Divulgado este mês pela Fundação Getúlio Vargas (FGV), o Mapa do Terceiro Setor traçou uma estimativa de 400 organizações e entidades sem fins lucrativos em atuação, hoje, em Londrina. Dessas, pelo menos metade presta algum tipo de serviço à prefeitura via convênio ou parceria, na prática aceita sem restrições entre as partes, mas vista com ressalvas por quem atua no direito trabalhista.
Pelo mapa, Londrina possui hoje cerca de 250 entidades, Organizações Não-Governamentais (ONGS) e organizações da sociedade civil de interesse público (Ocips) cadastradas, das quais 173 comprovaram estar com a documentação completa. No município, as atividades do terceiro setor estão concentradas nas áreas de educação, assistência e promoção social, desenvolvimento comunitário e saúde.

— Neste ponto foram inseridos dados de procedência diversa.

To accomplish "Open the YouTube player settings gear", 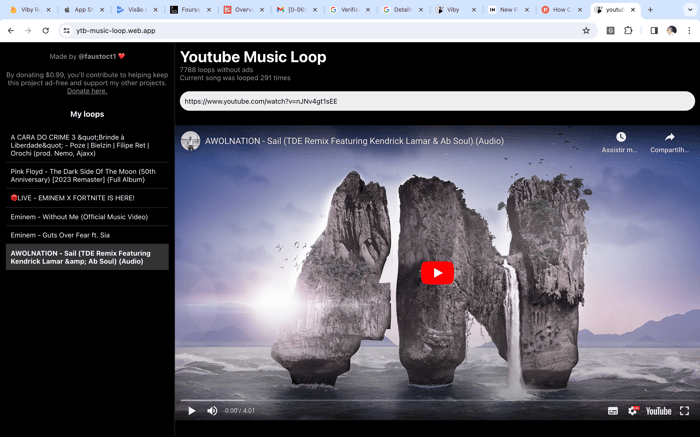I will tap(633, 411).
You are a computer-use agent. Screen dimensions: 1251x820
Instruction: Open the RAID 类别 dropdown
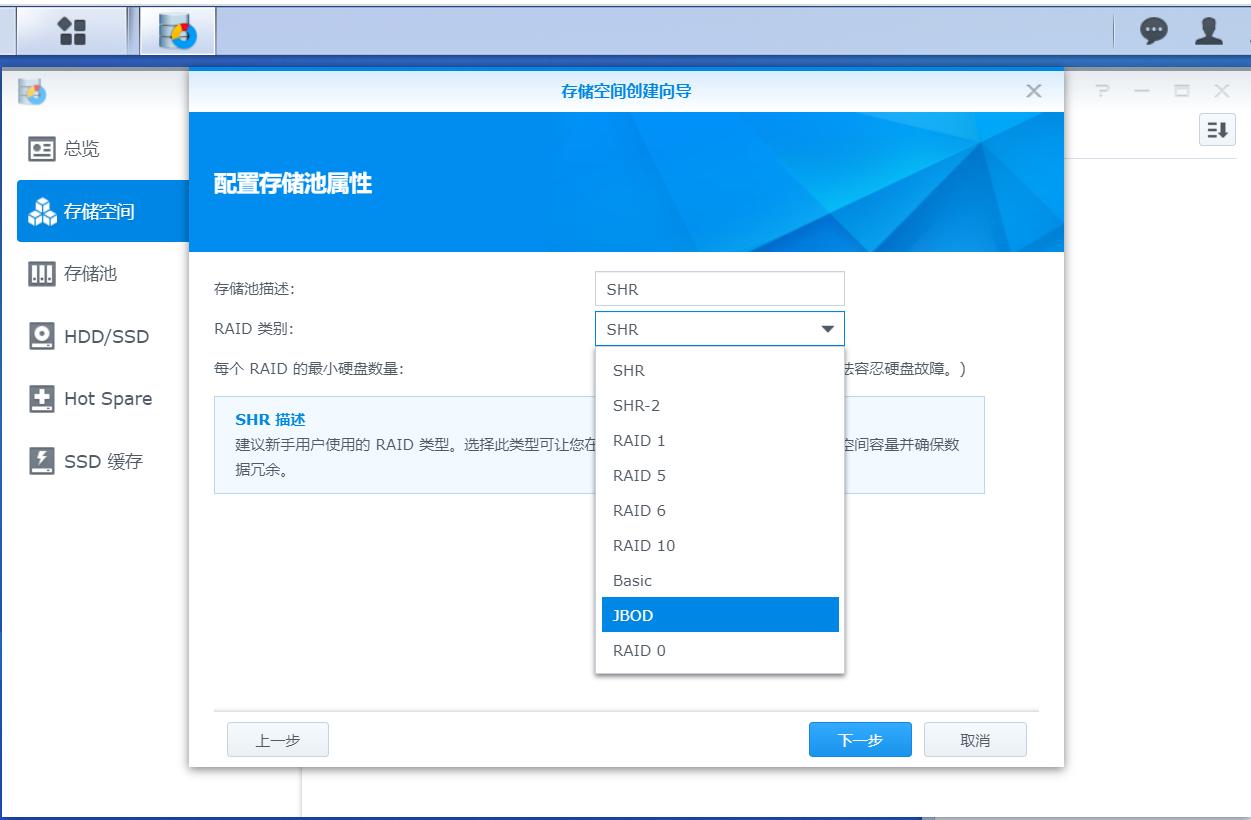click(829, 328)
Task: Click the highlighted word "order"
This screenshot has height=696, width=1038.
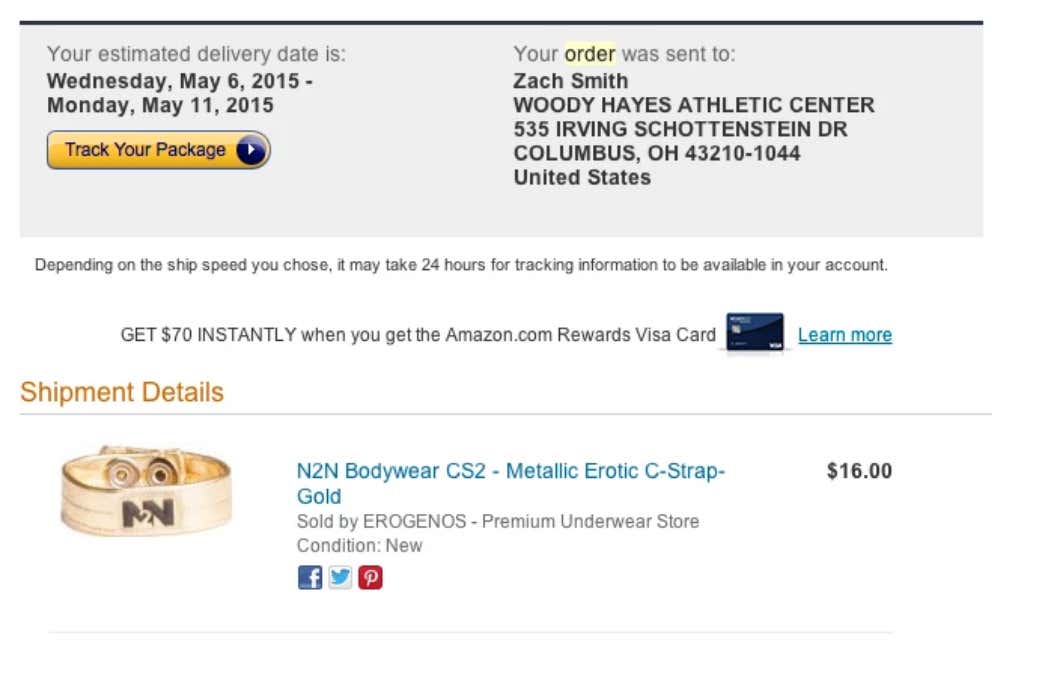Action: click(590, 54)
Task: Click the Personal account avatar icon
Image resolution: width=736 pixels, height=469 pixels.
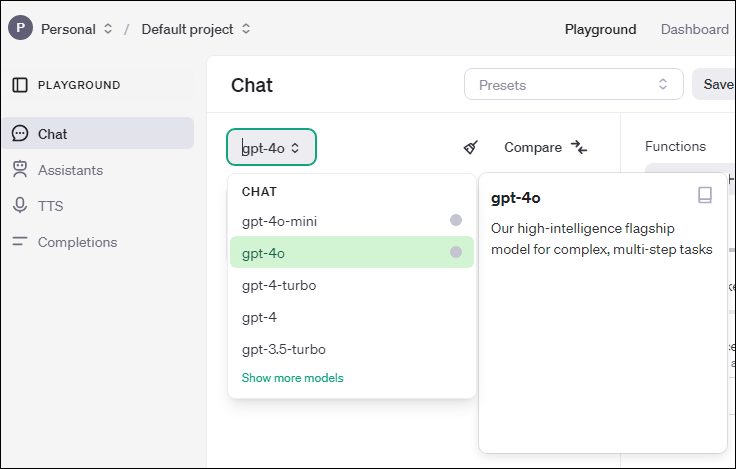Action: tap(20, 28)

De acordo com o coordenador do projeto Londrina Mil Ongs, da Companhia de Desenvolvimento de Londrina (Codel), Luiz Cláudio Galhardi, o poder público municipal tem hoje em andamento parcerias em pelo menos metade de todas as organizações do gênero existentes na cidade, de forma que a maior parte se concentra no setor de educação. ''Dos 84 Centros de Educação Infantil (CEIs) que temos hoje, por exemplo, 70 são geridos por ONGs e entidades que normalmente recebem da Secretaria Municipal de Educação recurso para pagar funcionários e a manutenção. Não daria para municipalizar tudo''. disse. Outra parceria, desta vez travada com uma Ocip da área de saúde, possibilita a mão-de-obra necessária a projetos como o Serviço de Atendimento Móvel de Urgência (Samu), a Policlínica Municipal e o controle de endemias. Nesse caso, o termo de parceria foi feito com o Centro Integrado e Apoio Profissional (Ciap).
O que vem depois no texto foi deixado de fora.